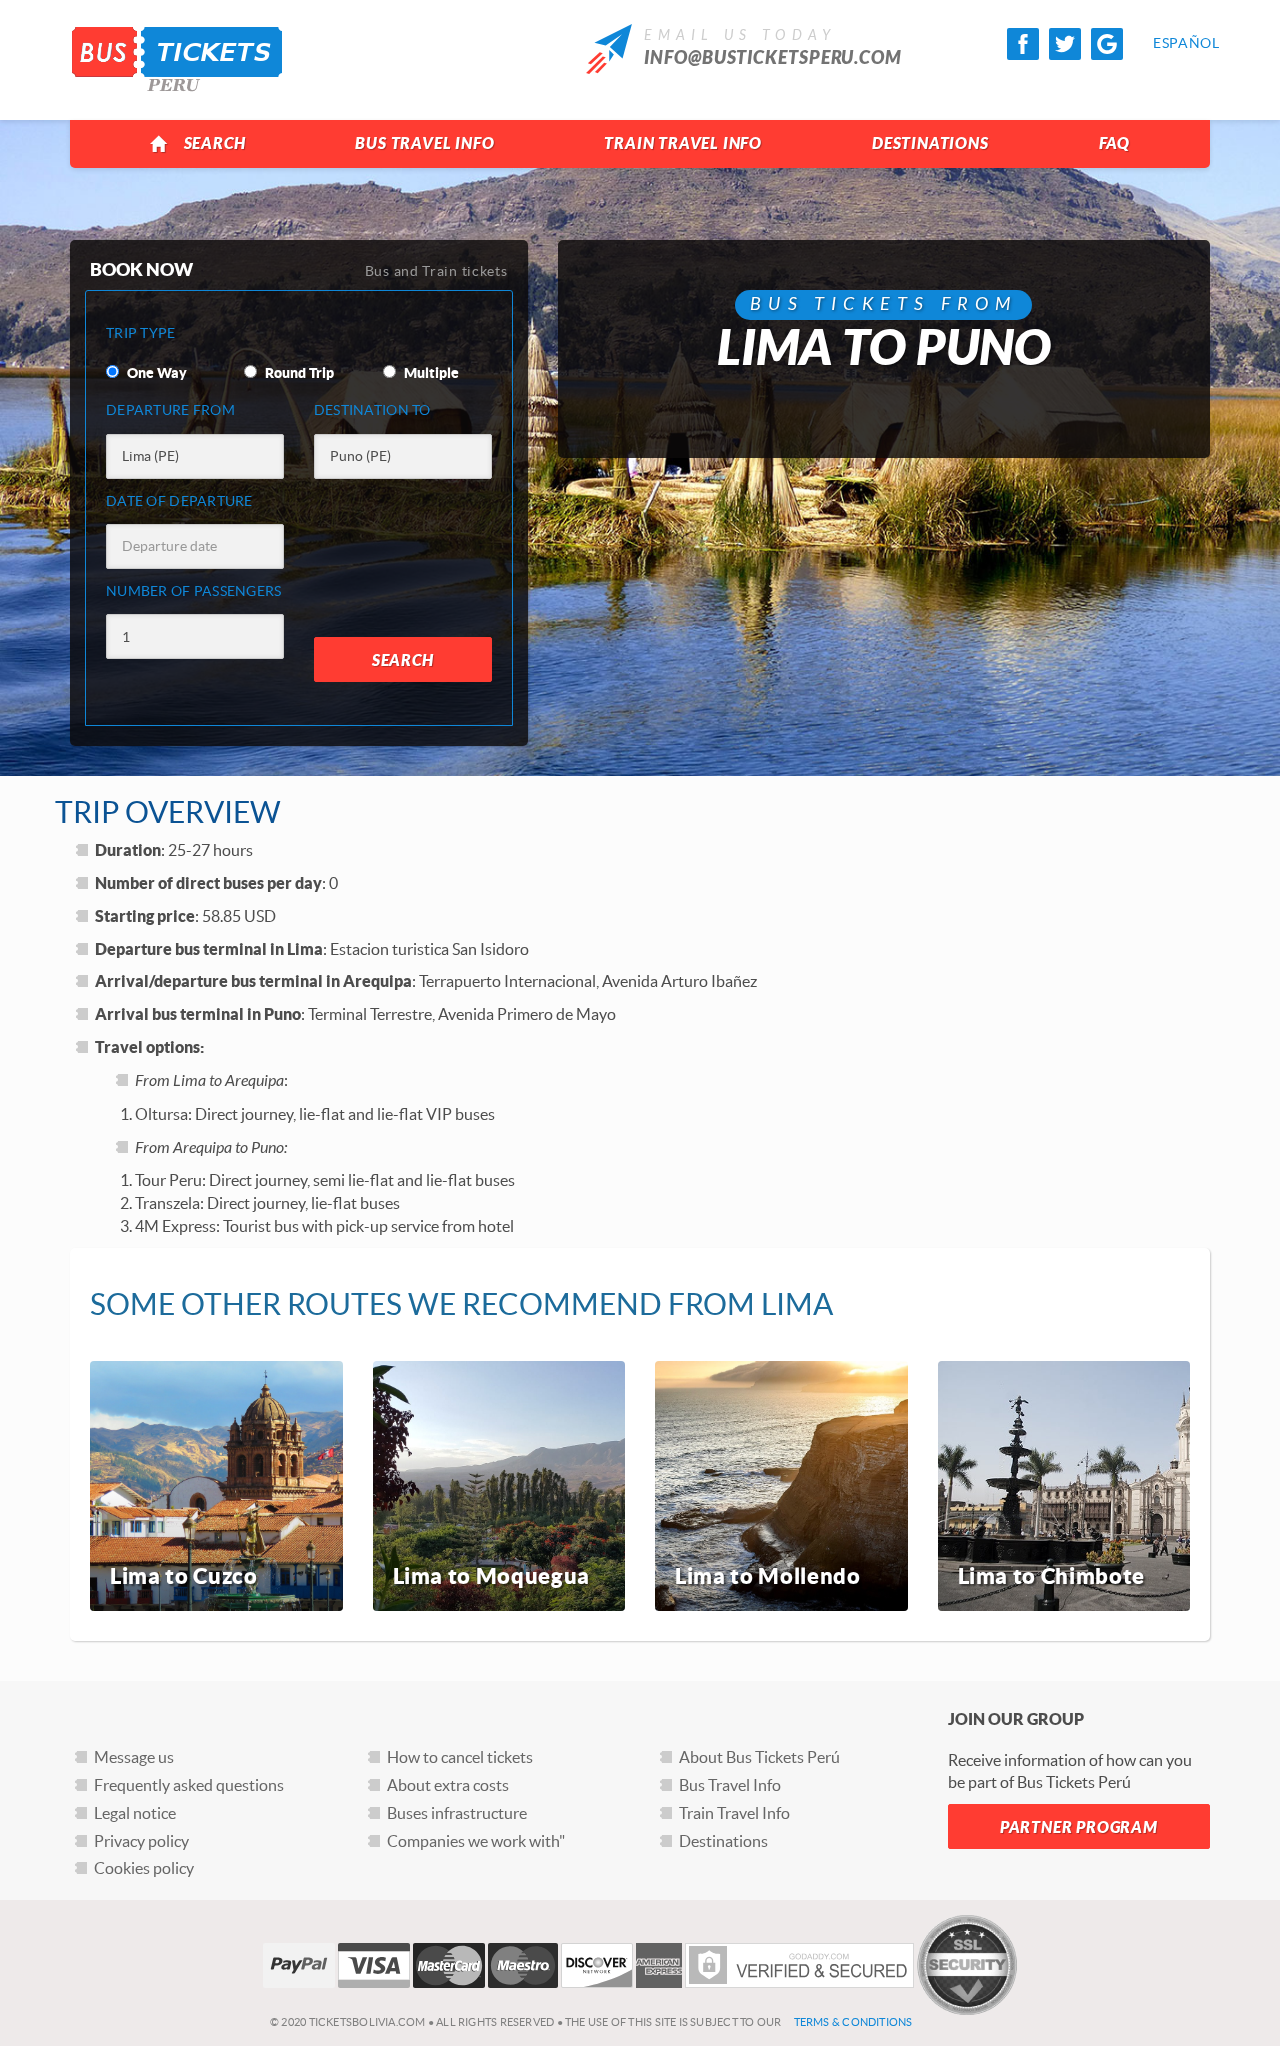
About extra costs (448, 1785)
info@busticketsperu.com (773, 58)
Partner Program (1079, 1827)
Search (215, 143)
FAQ (1114, 143)
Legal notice (135, 1813)
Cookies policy (144, 1868)
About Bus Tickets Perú (759, 1757)
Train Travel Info (683, 143)
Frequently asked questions (189, 1785)
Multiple (430, 373)
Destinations (930, 143)
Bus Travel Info (424, 143)
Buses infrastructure (457, 1813)
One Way (155, 373)
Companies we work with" (476, 1841)
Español (1169, 43)
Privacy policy (141, 1841)
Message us (134, 1757)
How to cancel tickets (460, 1757)
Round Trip (298, 373)
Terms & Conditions (853, 2022)
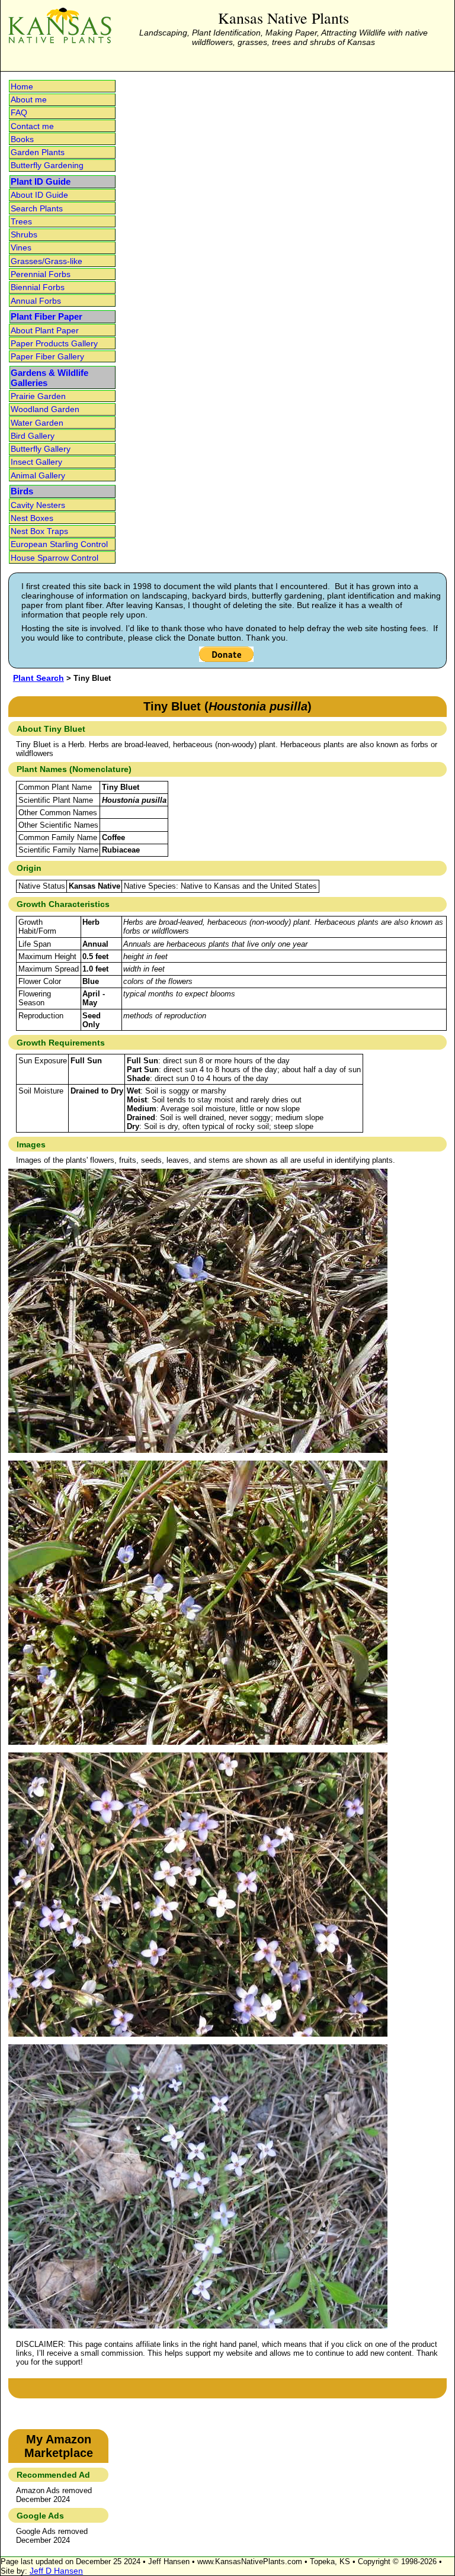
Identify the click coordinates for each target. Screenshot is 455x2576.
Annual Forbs (36, 300)
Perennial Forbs (41, 274)
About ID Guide (39, 195)
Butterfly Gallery (41, 449)
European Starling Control (59, 544)
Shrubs (24, 234)
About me (29, 99)
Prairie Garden (38, 396)
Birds (22, 491)
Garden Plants (38, 152)
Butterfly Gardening (47, 165)
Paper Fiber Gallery (47, 356)
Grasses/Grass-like (46, 261)
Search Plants (37, 208)
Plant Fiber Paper (46, 316)
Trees (21, 221)
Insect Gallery (36, 462)
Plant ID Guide (41, 181)
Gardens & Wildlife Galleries (49, 378)
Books (22, 139)
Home (22, 86)
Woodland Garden (45, 409)
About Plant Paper (45, 330)
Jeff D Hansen (56, 2570)
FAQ (19, 112)
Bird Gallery (33, 435)
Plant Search (38, 678)
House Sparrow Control (54, 557)
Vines (21, 247)
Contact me (32, 126)
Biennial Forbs (38, 287)
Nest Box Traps (39, 531)
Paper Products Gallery (54, 343)
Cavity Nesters (38, 505)
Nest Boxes (32, 518)
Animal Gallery (38, 475)
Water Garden (37, 422)
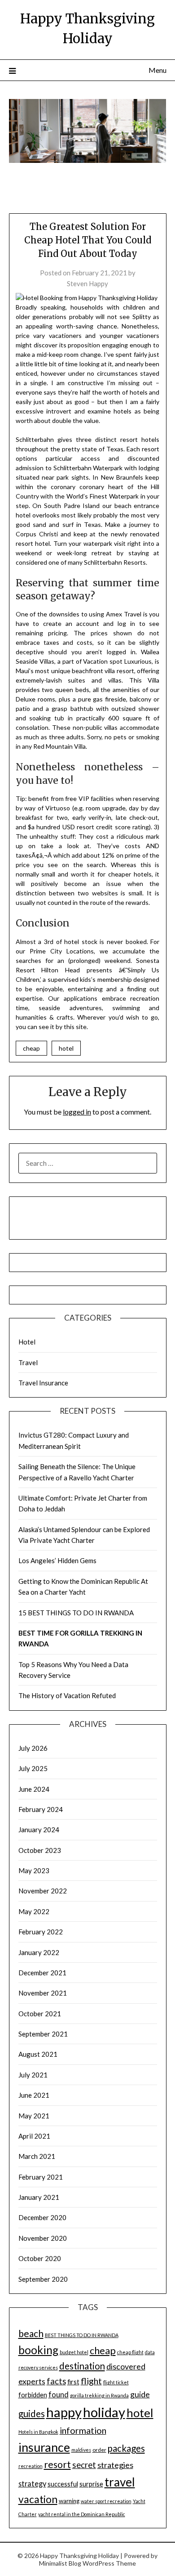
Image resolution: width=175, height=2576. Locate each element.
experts (31, 2381)
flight (91, 2380)
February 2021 (40, 2177)
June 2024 (33, 1789)
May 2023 (33, 1870)
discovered (125, 2366)
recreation (30, 2466)
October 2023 (39, 1850)
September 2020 (43, 2279)
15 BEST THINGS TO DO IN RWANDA (76, 1613)
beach (31, 2333)
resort (57, 2464)
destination (82, 2365)
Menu (157, 70)
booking (38, 2349)
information (83, 2430)
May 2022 (33, 1911)
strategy (32, 2483)
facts (56, 2381)
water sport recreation (106, 2501)
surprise (91, 2484)
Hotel (26, 1342)
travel (120, 2482)
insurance (44, 2447)
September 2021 (43, 2034)
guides (31, 2413)
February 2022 (40, 1932)
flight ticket (116, 2382)
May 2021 (33, 2116)
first (73, 2382)
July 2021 (33, 2075)
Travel (28, 1362)
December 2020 (42, 2217)
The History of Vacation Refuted (67, 1695)
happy (64, 2412)
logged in (77, 1111)
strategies (115, 2465)
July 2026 (33, 1748)
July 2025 (33, 1768)
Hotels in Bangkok (38, 2432)
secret (84, 2464)
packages (126, 2448)
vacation (37, 2499)
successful (63, 2484)
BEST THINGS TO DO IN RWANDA (81, 2335)
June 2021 (33, 2095)
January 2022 (38, 1952)
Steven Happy (87, 283)
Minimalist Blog (60, 2563)
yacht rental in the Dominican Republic (81, 2514)
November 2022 (42, 1891)
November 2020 (42, 2238)
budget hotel (74, 2352)
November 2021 (42, 1993)
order (99, 2449)
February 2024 (40, 1809)
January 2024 (38, 1829)
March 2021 (36, 2156)
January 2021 (38, 2197)
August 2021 (37, 2054)
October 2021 (39, 2014)
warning (69, 2500)
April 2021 (34, 2136)
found (58, 2394)
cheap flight (130, 2352)
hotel (66, 1048)
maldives (81, 2450)
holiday (104, 2412)
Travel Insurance (43, 1383)
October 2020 (39, 2258)
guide (140, 2394)
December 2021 (42, 1973)
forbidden (32, 2395)
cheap (31, 1048)
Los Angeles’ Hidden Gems (57, 1560)
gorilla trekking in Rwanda (99, 2395)
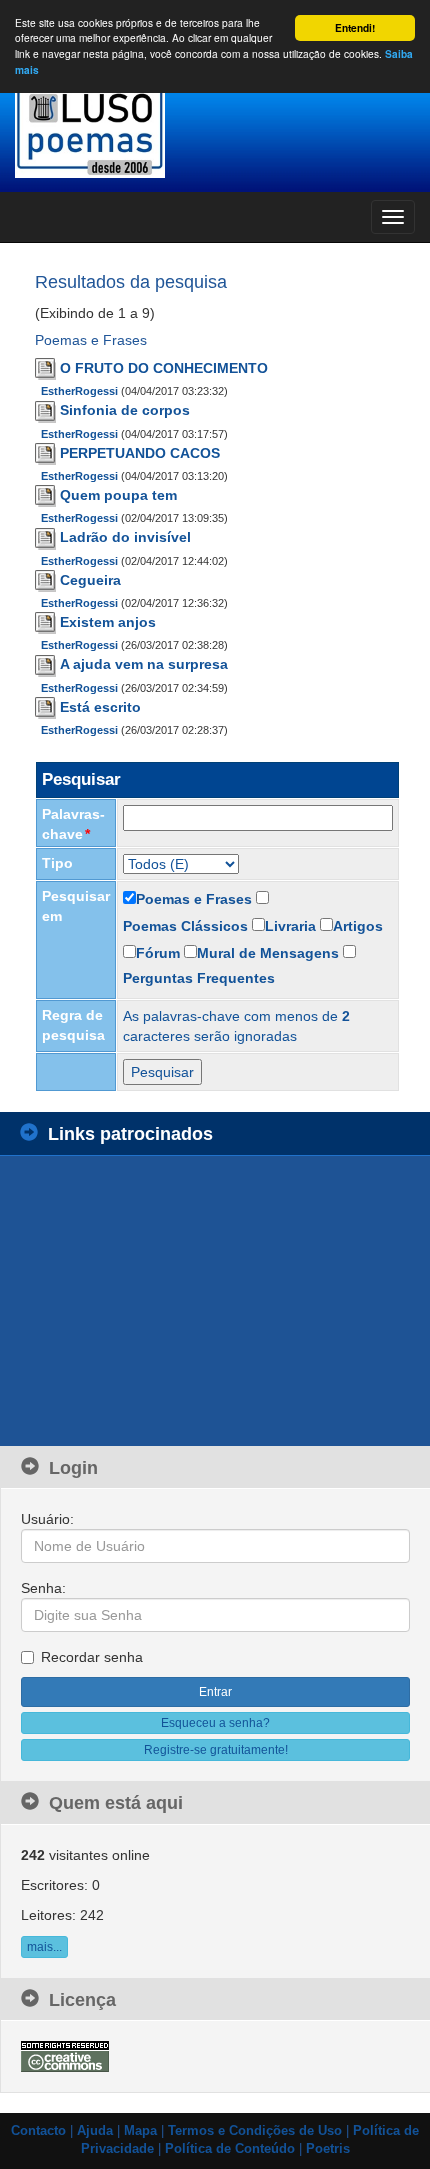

Work instructions ▸ Output the records above as they stand, from the first line to the line with "Plant Search (38, 678)", inclusive, and exclude the pictures.

Solved exercise ▸
About extra costs (448, 1785)
info@busticketsperu.com (773, 58)
Partner Program (1079, 1827)
Search (215, 143)
FAQ (1114, 143)
Legal notice (135, 1813)
Cookies policy (144, 1868)
About Bus Tickets Perú (759, 1757)
Train Travel Info (683, 143)
Frequently asked questions (189, 1785)
Multiple (430, 373)
Destinations (930, 143)
Bus Travel Info (424, 143)
Buses infrastructure (457, 1813)
One Way (155, 373)
Companies we work with" (476, 1841)
Español (1169, 43)
Privacy policy (141, 1841)
Message us (134, 1757)
How to cancel tickets (460, 1757)
Round Trip (298, 373)
Terms & Conditions (853, 2022)
Identify the click coordinates for each target. Screenshot is 455x2576.
Annual Forbs (36, 300)
Perennial Forbs (41, 274)
About ID Guide (39, 195)
Butterfly Gallery (41, 449)
European Starling Control (59, 544)
Shrubs (24, 234)
About me (29, 99)
Prairie Garden (38, 396)
Birds (22, 491)
Garden Plants (38, 152)
Butterfly Gardening (47, 165)
Paper Fiber Gallery (47, 356)
Grasses/Grass-like (46, 261)
Search Plants (37, 208)
Plant Fiber Paper (46, 316)
Trees (21, 221)
Insect Gallery (36, 462)
Plant ID Guide (41, 181)
Gardens & Wildlife Galleries (49, 378)
Books (22, 139)
Home (22, 86)
Woodland Garden (45, 409)
About Plant Paper (45, 330)
Jeff D Hansen (56, 2570)
FAQ (19, 112)
Bird Gallery (33, 435)
Plant Search (38, 678)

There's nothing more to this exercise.